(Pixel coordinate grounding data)
* * * * * * *

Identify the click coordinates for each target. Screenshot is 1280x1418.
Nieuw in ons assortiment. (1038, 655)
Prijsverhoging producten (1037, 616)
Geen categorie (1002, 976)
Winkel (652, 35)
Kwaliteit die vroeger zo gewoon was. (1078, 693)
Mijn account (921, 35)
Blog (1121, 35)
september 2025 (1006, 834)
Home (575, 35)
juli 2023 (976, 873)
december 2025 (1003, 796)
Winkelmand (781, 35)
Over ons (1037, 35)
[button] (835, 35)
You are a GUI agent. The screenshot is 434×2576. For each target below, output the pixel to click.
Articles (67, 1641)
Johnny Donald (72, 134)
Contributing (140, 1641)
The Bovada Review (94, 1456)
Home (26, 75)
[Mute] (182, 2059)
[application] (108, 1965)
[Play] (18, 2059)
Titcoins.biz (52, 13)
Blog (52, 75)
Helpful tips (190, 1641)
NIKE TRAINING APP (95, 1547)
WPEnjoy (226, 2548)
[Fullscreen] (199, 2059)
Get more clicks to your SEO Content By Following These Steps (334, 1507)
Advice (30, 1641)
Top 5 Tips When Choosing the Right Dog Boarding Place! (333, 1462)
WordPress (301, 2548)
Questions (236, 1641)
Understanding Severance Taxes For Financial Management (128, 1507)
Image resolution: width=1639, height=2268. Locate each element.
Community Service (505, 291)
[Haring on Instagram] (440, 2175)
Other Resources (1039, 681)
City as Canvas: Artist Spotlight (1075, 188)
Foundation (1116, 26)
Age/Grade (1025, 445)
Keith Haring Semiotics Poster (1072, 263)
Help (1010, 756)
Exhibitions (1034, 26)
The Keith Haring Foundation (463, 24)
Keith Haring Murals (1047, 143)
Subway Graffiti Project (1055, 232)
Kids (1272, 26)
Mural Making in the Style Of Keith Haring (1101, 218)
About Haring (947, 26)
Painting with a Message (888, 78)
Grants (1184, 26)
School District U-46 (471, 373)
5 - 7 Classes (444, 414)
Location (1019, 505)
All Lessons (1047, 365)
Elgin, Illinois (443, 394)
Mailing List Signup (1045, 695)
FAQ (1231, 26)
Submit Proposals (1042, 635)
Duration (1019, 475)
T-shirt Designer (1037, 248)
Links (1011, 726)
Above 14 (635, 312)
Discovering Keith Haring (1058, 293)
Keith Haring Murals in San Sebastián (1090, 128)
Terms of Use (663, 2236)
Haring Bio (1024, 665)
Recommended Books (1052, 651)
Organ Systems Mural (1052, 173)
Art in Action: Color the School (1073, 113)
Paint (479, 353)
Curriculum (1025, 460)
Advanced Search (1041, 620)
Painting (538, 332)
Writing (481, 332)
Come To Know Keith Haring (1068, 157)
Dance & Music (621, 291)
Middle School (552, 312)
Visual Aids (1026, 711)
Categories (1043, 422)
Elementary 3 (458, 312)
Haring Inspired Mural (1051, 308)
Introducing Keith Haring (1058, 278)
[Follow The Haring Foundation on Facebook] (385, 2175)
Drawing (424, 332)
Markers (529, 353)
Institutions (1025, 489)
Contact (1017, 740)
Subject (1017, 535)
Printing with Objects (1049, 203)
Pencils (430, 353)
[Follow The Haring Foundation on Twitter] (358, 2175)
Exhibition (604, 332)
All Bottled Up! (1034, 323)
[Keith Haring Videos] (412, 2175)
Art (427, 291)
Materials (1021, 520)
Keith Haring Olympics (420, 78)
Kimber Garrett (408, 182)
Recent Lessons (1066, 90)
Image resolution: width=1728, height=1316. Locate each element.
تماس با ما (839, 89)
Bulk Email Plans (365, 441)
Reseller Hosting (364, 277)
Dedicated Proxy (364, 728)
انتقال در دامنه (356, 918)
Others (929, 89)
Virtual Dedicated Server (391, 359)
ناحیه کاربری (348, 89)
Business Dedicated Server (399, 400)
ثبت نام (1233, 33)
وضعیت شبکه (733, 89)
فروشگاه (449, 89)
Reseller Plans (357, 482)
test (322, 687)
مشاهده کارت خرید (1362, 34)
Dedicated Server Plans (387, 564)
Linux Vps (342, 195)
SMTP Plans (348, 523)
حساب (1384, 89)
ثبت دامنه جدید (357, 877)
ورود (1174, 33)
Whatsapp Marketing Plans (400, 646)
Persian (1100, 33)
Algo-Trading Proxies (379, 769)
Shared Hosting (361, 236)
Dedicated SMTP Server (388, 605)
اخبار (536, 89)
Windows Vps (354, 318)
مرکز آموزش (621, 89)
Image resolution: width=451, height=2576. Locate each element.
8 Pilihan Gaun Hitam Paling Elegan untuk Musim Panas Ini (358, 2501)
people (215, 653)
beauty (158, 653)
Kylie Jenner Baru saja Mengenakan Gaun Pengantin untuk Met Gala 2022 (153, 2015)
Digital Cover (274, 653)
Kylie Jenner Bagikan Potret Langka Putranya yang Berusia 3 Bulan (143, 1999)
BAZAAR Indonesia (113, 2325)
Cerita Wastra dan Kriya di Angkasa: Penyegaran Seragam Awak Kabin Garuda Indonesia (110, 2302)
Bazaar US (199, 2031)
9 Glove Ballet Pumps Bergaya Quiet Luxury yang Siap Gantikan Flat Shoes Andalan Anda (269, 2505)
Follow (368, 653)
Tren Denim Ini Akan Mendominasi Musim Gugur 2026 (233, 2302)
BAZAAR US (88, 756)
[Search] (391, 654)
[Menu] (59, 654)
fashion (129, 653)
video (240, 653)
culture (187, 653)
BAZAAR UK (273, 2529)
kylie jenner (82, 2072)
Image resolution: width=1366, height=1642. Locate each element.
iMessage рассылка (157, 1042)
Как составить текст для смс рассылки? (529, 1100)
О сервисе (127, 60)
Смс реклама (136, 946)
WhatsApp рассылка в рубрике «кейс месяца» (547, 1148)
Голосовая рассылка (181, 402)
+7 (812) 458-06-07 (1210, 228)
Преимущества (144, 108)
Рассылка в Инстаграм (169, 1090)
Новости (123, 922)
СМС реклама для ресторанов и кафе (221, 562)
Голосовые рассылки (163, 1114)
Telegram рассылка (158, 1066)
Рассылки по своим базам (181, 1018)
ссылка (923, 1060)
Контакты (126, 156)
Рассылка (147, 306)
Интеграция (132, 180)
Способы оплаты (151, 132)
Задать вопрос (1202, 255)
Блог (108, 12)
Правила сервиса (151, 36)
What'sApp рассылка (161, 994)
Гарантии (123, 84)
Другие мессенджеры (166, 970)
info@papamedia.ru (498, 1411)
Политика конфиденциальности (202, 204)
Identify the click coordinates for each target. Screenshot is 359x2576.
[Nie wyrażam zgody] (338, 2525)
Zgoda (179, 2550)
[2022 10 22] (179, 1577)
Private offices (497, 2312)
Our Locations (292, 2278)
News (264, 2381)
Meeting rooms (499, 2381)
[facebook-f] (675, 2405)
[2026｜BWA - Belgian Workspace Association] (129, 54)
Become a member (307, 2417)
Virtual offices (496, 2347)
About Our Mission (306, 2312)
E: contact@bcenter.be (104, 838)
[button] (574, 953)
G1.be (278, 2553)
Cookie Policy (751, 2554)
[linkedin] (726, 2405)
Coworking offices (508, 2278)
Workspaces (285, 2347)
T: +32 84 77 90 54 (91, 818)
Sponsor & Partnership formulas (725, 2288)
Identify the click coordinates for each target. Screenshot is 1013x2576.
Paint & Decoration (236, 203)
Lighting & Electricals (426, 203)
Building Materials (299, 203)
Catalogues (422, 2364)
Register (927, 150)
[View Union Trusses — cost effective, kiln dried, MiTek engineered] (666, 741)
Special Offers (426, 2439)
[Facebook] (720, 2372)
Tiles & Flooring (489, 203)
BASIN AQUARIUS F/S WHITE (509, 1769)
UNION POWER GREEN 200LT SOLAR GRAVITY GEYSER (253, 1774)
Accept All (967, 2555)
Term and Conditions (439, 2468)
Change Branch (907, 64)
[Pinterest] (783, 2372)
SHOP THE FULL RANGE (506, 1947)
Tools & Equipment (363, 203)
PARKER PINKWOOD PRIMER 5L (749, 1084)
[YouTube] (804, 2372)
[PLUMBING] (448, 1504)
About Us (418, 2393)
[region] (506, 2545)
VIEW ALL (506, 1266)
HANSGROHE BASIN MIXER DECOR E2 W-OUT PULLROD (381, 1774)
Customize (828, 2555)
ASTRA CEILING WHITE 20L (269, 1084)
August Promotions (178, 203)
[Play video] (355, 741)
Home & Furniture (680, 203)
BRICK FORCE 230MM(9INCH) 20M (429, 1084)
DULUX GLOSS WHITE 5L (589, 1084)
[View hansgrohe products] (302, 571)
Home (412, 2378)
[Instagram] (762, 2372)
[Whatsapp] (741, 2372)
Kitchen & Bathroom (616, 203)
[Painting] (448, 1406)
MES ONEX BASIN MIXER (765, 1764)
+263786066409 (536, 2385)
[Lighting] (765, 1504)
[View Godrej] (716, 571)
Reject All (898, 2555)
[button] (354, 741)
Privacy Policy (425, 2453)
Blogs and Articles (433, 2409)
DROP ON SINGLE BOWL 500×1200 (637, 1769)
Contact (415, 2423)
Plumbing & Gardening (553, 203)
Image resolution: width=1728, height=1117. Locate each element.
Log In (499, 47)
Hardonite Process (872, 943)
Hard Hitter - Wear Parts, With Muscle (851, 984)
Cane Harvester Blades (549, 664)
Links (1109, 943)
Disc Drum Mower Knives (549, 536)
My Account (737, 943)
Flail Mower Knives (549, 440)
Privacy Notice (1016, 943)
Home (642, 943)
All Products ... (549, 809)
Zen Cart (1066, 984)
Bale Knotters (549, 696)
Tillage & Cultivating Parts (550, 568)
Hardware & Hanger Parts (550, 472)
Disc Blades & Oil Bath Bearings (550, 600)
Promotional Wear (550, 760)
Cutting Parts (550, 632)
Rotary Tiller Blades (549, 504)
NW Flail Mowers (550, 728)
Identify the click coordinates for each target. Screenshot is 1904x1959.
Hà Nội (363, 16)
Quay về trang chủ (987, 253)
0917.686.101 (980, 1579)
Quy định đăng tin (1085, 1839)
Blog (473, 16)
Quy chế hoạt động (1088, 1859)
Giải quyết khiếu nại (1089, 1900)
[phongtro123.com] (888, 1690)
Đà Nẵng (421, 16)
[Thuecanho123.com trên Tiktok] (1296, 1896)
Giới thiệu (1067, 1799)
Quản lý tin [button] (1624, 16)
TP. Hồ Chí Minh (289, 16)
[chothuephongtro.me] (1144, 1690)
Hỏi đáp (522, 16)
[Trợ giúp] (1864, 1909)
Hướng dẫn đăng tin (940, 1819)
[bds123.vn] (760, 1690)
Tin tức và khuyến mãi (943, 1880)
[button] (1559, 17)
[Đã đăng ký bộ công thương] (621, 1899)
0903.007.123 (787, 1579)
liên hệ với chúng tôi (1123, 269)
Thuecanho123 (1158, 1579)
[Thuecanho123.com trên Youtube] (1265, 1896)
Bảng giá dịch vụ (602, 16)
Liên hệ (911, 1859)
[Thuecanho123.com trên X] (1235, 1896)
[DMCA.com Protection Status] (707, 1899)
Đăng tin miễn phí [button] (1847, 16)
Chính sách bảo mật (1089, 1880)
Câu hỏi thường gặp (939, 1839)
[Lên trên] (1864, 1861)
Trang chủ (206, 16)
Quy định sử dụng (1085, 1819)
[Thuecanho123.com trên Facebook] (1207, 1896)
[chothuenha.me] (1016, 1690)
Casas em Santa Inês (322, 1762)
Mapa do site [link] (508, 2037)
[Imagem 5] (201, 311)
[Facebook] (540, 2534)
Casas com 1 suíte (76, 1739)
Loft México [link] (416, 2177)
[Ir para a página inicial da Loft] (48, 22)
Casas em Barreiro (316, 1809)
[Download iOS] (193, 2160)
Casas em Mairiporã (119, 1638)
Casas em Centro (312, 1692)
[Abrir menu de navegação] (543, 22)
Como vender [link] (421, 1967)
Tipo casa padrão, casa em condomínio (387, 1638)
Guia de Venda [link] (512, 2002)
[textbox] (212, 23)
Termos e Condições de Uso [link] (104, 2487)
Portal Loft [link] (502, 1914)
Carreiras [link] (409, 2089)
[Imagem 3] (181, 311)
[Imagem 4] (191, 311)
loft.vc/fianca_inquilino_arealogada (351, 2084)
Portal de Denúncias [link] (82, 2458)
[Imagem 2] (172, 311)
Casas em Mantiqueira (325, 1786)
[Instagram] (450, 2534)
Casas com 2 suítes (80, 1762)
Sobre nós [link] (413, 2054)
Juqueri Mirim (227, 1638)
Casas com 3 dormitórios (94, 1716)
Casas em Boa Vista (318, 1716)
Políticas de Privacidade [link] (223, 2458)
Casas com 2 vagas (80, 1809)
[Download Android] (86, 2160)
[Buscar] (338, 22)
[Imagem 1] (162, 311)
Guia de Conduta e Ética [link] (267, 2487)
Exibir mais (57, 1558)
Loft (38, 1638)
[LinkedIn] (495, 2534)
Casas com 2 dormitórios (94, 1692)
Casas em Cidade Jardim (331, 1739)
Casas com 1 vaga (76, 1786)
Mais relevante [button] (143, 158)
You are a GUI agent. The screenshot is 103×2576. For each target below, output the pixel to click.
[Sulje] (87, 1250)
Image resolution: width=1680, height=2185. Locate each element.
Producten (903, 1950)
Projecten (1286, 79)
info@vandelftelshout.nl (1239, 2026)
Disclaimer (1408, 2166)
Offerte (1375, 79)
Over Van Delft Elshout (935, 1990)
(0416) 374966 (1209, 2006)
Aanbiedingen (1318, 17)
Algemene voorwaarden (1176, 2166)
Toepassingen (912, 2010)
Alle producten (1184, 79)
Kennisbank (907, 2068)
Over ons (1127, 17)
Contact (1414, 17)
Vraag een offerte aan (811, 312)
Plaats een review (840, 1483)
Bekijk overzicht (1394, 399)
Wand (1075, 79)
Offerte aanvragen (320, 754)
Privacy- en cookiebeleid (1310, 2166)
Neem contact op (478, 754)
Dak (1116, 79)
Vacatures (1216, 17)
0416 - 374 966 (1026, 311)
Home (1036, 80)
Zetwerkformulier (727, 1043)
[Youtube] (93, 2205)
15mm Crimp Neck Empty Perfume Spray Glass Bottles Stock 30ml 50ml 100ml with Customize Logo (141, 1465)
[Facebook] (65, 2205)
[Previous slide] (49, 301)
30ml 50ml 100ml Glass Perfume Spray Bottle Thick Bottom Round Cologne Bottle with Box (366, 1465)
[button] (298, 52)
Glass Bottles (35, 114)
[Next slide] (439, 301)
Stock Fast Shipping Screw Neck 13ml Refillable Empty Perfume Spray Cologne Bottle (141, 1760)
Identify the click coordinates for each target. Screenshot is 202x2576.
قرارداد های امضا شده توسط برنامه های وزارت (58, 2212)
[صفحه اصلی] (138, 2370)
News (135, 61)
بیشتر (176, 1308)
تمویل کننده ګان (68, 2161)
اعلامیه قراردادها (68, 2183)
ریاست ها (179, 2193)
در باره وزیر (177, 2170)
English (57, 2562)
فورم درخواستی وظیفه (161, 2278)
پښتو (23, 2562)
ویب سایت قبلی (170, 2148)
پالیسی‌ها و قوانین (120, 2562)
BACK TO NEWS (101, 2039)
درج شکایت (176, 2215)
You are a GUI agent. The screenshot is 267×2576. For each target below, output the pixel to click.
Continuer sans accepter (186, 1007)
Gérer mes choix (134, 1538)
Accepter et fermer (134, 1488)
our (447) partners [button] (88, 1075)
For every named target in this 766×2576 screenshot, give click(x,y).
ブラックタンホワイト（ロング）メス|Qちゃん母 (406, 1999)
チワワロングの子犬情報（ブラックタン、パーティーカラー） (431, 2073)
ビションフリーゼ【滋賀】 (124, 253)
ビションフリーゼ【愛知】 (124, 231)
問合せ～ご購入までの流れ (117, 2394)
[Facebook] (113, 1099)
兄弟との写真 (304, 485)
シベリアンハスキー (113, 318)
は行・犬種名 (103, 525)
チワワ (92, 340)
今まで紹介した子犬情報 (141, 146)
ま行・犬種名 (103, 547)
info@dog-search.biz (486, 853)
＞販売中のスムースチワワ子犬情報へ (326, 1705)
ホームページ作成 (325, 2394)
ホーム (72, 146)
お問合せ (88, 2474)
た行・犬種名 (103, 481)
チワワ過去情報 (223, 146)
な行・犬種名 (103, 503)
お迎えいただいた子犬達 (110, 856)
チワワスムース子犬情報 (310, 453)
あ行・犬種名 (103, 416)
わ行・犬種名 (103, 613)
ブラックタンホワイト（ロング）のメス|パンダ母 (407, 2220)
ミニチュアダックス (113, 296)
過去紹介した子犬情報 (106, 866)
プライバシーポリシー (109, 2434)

* * * * * * *

=== EXERCISE AIM ===
Filter the data above, keeping only lines that include the string "target".

=== RESPONSE TO THIS EXERCISE ===
Identify the click coordinates for each target. Screenshot is 1280x1418.
You are a GUI agent. The screenshot is 434×2576. For each target below, output the pixel to click.
Identify the click coordinates for each target. Screenshot is 359x2576.
Identify the click coordinates for each target. Screenshot is 1013x2576.
Identify the click coordinates for each target. Screenshot is 1904x1959.
You are a GUI agent. The screenshot is 103×2576. For each target below, output the pixel to click.
Identify the click coordinates for each target. Screenshot is 202x2576.
You are a GUI agent. The screenshot is 267×2576. For each target below, output the pixel to click.
For every named target in this 766×2576 screenshot, give click(x,y).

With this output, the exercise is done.